● **To do**
Quote the listing verbatim from its first line through the line containing "click(x=963, y=130)".

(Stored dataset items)
[Start]

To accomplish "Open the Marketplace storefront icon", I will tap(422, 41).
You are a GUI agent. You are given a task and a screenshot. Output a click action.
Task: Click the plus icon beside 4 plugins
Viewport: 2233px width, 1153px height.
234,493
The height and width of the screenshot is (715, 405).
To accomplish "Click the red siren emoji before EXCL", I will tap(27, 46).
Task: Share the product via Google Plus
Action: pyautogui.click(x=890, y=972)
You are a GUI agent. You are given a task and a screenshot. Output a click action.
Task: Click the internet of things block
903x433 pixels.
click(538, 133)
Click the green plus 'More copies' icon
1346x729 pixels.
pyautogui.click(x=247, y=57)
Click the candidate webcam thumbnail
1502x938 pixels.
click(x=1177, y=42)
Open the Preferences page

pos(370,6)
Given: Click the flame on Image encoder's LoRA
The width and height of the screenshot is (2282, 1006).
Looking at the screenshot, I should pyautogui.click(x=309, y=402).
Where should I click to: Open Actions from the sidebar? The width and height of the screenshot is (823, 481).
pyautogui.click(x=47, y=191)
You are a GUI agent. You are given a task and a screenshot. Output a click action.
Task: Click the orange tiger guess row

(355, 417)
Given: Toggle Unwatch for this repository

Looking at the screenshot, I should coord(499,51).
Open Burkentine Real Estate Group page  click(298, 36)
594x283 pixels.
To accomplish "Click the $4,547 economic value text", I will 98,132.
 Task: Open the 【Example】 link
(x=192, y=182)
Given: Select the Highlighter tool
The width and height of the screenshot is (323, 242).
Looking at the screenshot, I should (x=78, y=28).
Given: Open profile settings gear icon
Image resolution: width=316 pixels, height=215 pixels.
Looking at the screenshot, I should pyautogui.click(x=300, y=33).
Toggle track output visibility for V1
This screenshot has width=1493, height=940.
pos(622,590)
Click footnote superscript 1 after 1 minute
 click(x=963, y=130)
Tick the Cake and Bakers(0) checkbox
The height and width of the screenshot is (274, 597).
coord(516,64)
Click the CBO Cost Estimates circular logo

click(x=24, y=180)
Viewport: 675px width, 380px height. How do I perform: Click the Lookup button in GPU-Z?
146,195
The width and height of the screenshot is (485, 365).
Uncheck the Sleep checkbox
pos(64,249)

[End]

● **Exercise answer**
To accomplish "Open the Marketplace storefront icon", I will tap(422, 41).
You are a GUI agent. You are given a task and a screenshot. Output a click action.
Task: Click the plus icon beside 4 plugins
Viewport: 2233px width, 1153px height.
234,493
The height and width of the screenshot is (715, 405).
To accomplish "Click the red siren emoji before EXCL", I will tap(27, 46).
Task: Share the product via Google Plus
Action: pyautogui.click(x=890, y=972)
You are a GUI agent. You are given a task and a screenshot. Output a click action.
Task: Click the internet of things block
903x433 pixels.
click(538, 133)
Click the green plus 'More copies' icon
1346x729 pixels.
pyautogui.click(x=247, y=57)
Click the candidate webcam thumbnail
1502x938 pixels.
click(x=1177, y=42)
Open the Preferences page

pos(370,6)
Given: Click the flame on Image encoder's LoRA
The width and height of the screenshot is (2282, 1006).
Looking at the screenshot, I should pyautogui.click(x=309, y=402).
Where should I click to: Open Actions from the sidebar? The width and height of the screenshot is (823, 481).
pyautogui.click(x=47, y=191)
You are a GUI agent. You are given a task and a screenshot. Output a click action.
Task: Click the orange tiger guess row

(355, 417)
Given: Toggle Unwatch for this repository

Looking at the screenshot, I should coord(499,51).
Open Burkentine Real Estate Group page  click(298, 36)
594x283 pixels.
To accomplish "Click the $4,547 economic value text", I will 98,132.
 Task: Open the 【Example】 link
(x=192, y=182)
Given: Select the Highlighter tool
The width and height of the screenshot is (323, 242).
Looking at the screenshot, I should (x=78, y=28).
Given: Open profile settings gear icon
Image resolution: width=316 pixels, height=215 pixels.
Looking at the screenshot, I should pyautogui.click(x=300, y=33).
Toggle track output visibility for V1
This screenshot has width=1493, height=940.
pos(622,590)
Click footnote superscript 1 after 1 minute
 click(x=963, y=130)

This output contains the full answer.